BRIEF ▸ From the line that holds "Open the Settings page" down to the last line of the listing below, reproduce each line exactly and nothing more, omitting pictures.

DATASET CONTENT ▸
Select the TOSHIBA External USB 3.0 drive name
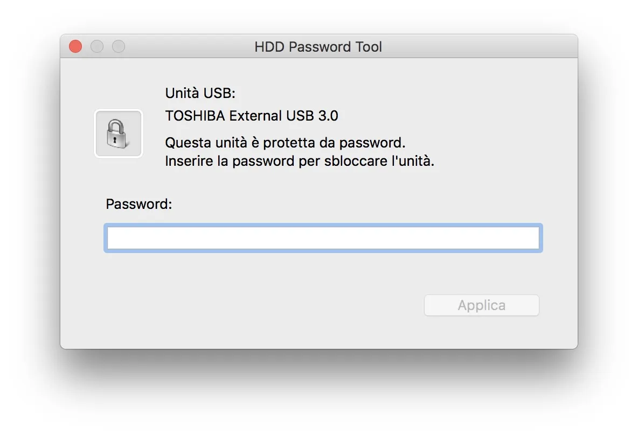(251, 115)
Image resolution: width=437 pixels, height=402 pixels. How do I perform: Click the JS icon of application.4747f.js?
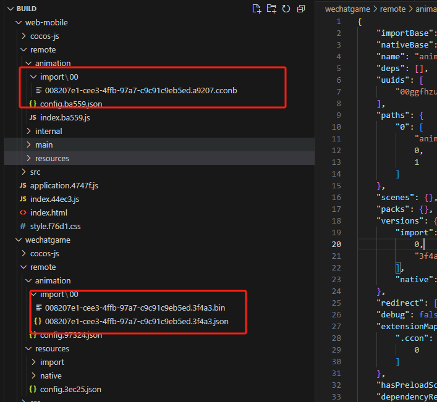click(23, 185)
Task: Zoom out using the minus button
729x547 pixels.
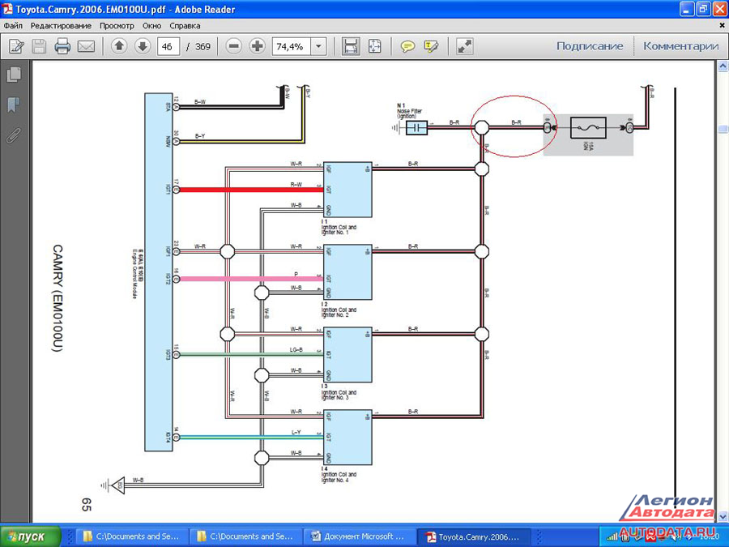Action: point(234,46)
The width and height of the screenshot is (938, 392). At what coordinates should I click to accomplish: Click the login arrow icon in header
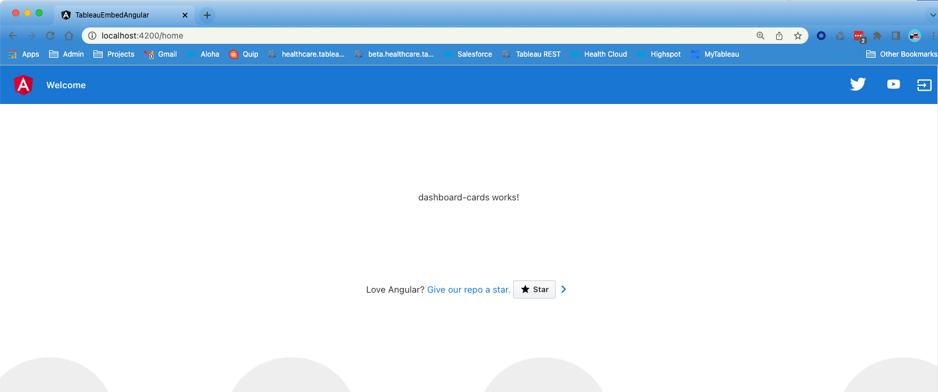pyautogui.click(x=924, y=85)
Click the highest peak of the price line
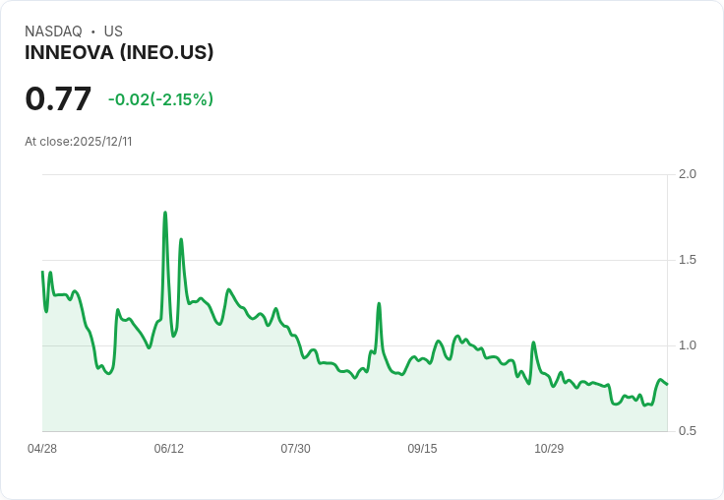 165,213
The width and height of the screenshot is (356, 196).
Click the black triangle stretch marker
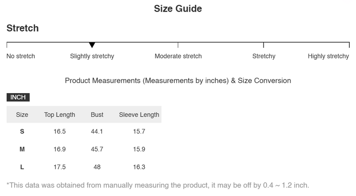coord(92,45)
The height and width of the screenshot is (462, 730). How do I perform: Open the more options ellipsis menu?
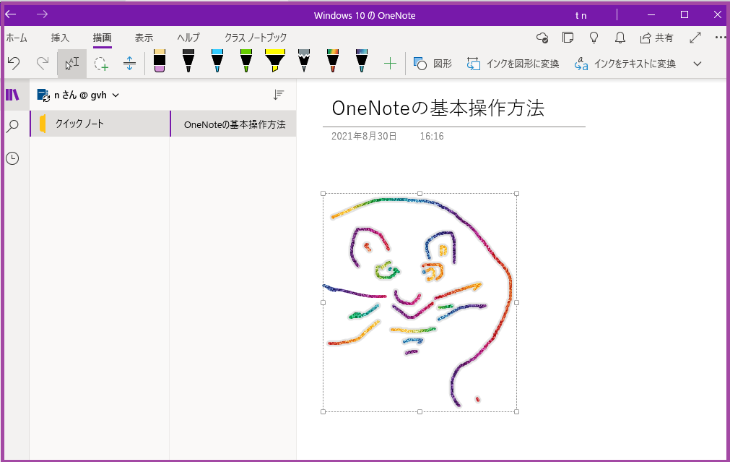pos(720,37)
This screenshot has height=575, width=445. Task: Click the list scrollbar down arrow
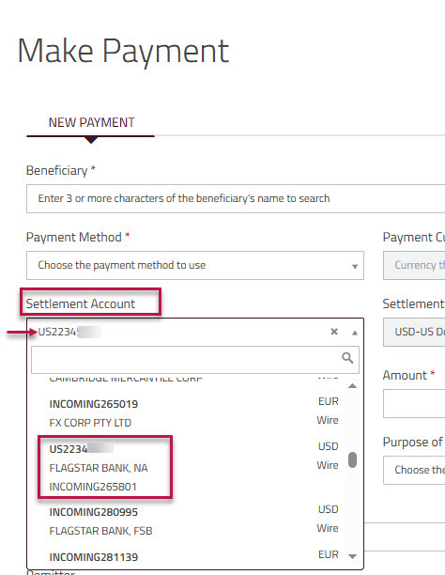pos(352,556)
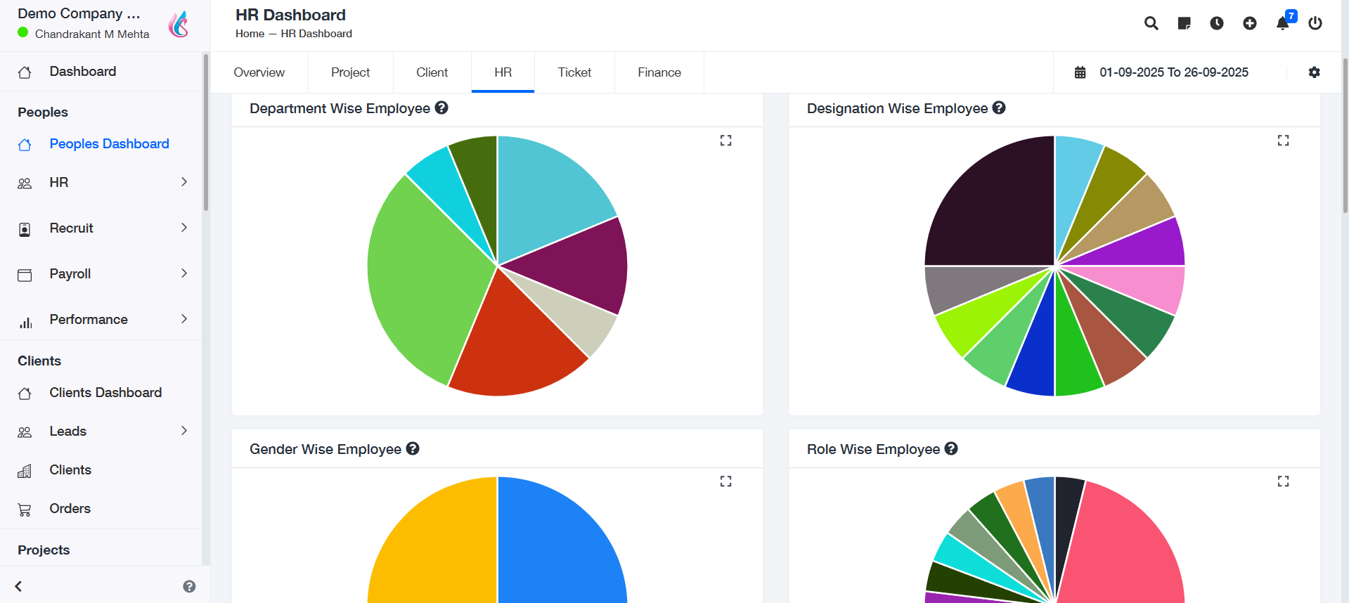
Task: Click the clock timer icon
Action: [x=1216, y=23]
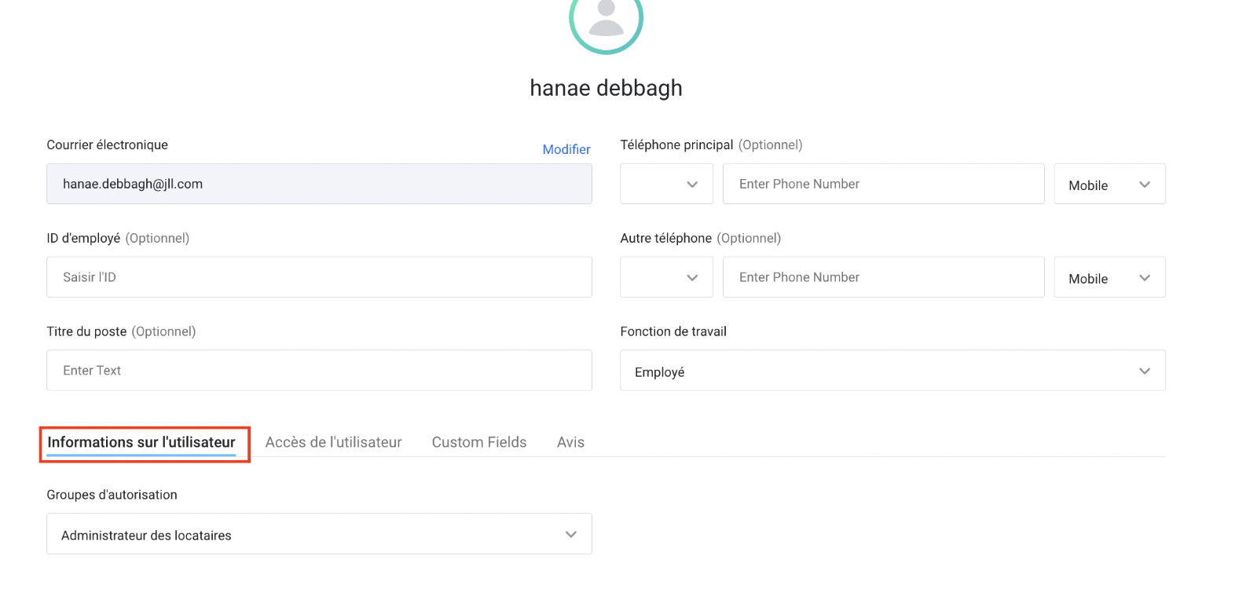1257x589 pixels.
Task: Select the Informations sur l'utilisateur tab
Action: point(141,442)

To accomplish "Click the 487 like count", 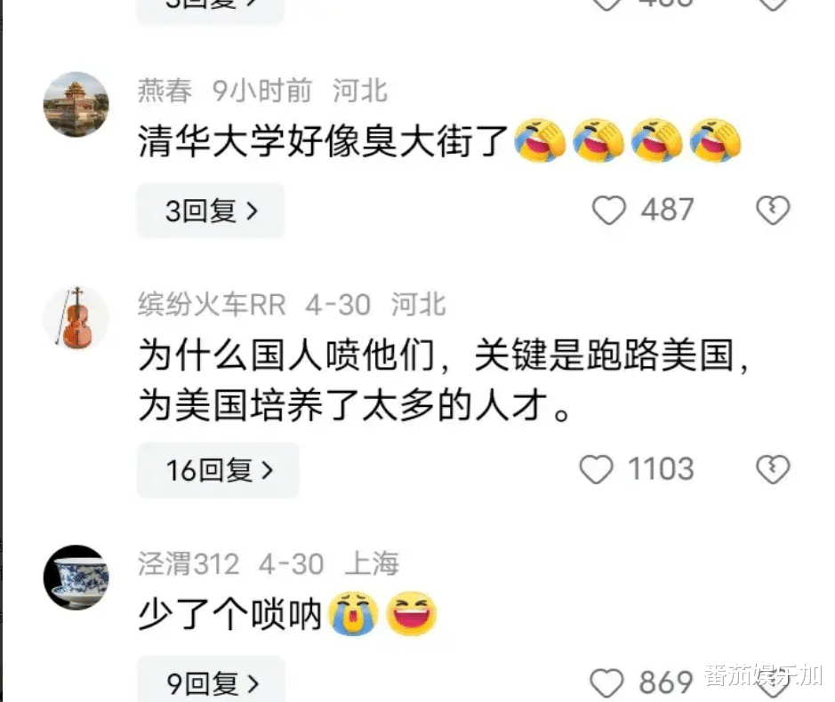I will click(667, 210).
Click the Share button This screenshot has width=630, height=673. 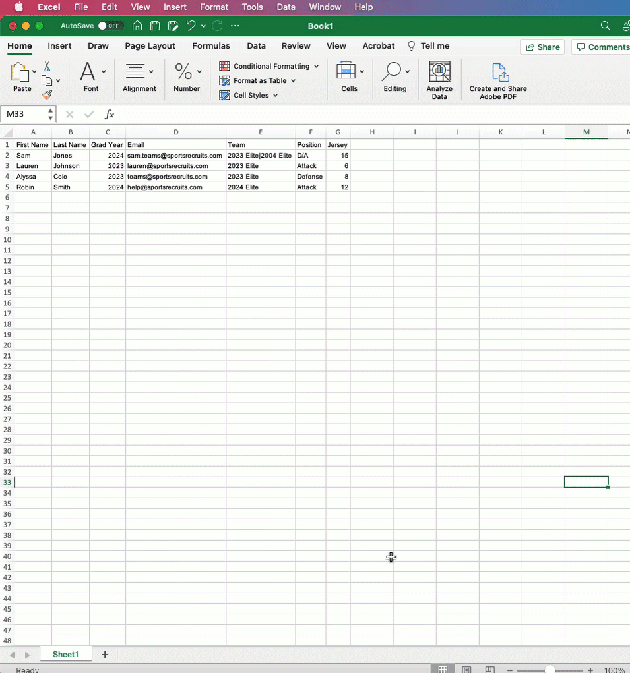[542, 47]
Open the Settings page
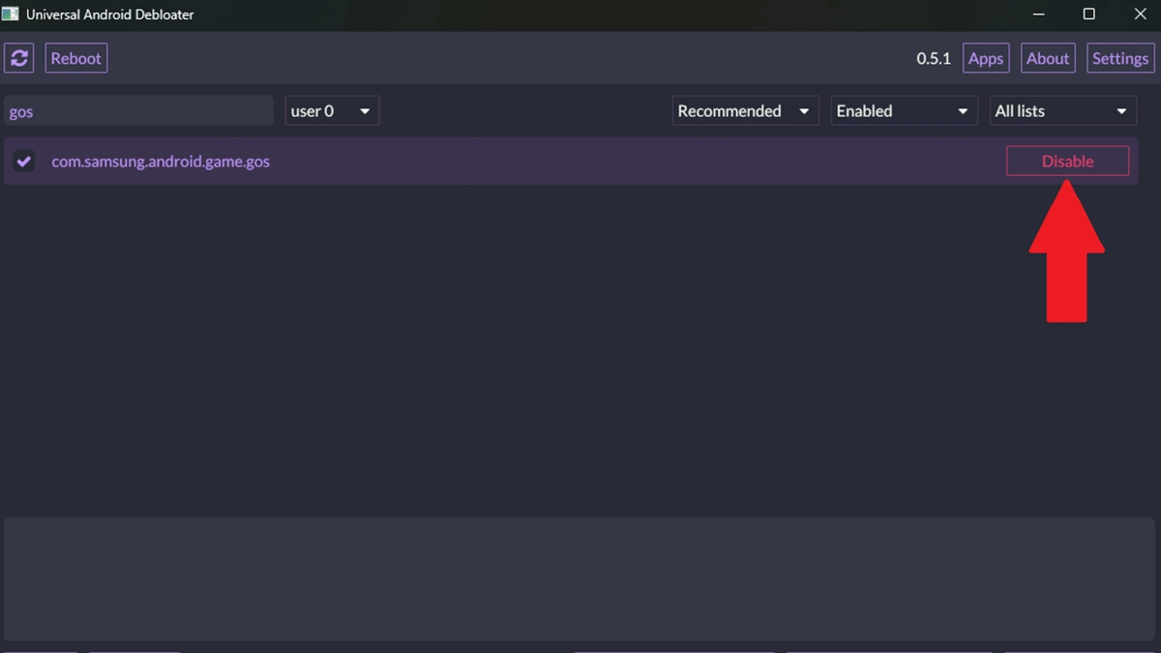 [1119, 58]
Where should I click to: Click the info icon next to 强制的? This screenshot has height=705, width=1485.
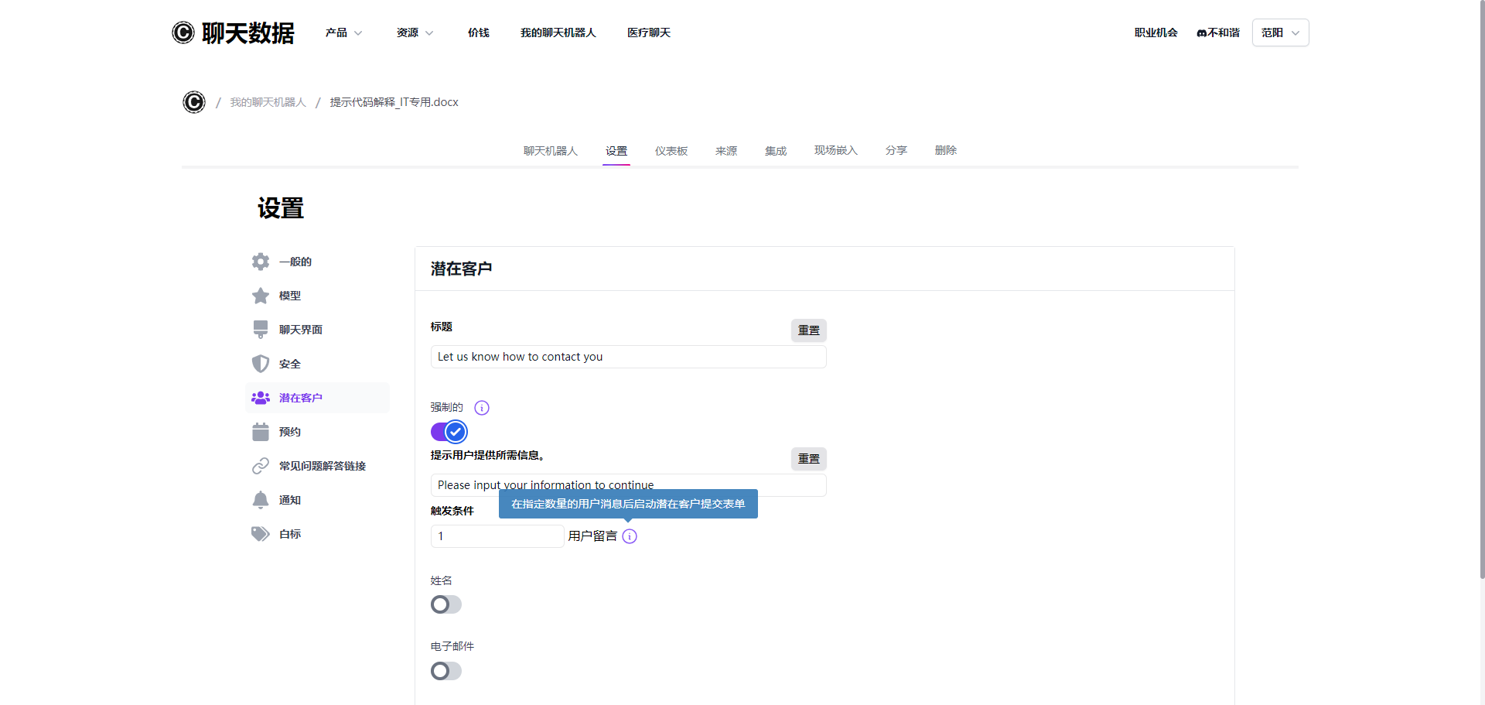pos(482,408)
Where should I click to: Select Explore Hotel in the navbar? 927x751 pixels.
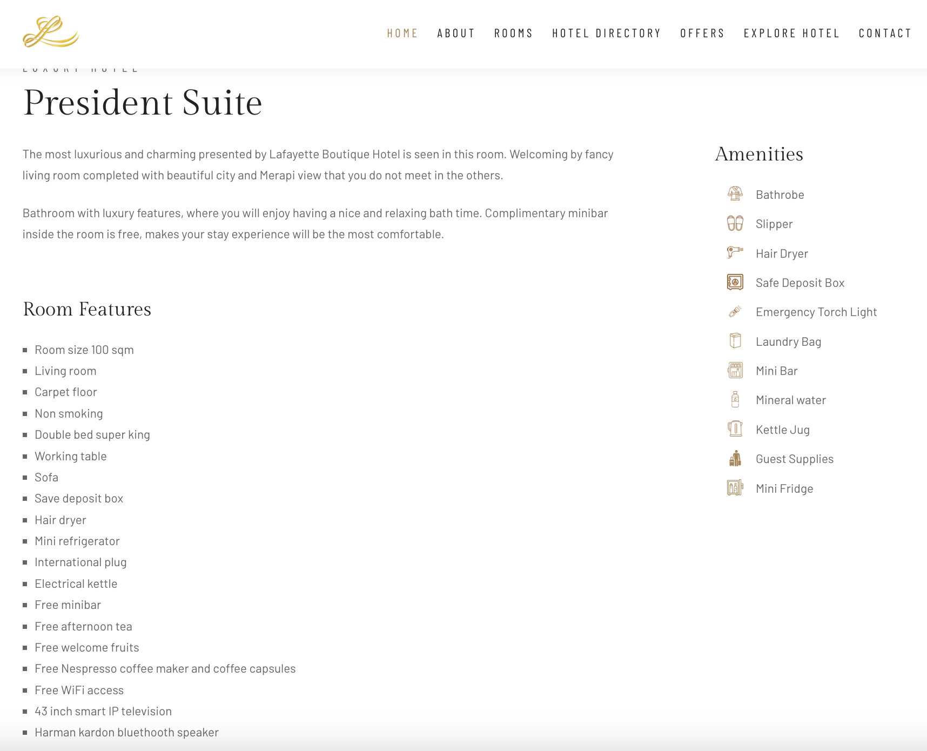click(791, 33)
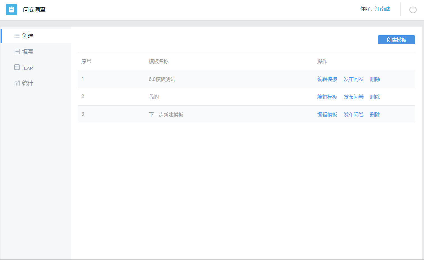Viewport: 424px width, 260px height.
Task: Open the 填写 sidebar menu item
Action: pos(28,52)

WRITTEN REPLY ▸
Open the Settings page
 [1119, 58]
Where should I click to: Click the info icon next to 强制的? This screenshot has height=705, width=1485.
pos(482,408)
Where should I click to: Select Explore Hotel in the navbar? 927x751 pixels.
click(791, 33)
Viewport: 424px width, 260px height.
Task: Open the 填写 sidebar menu item
Action: pos(28,52)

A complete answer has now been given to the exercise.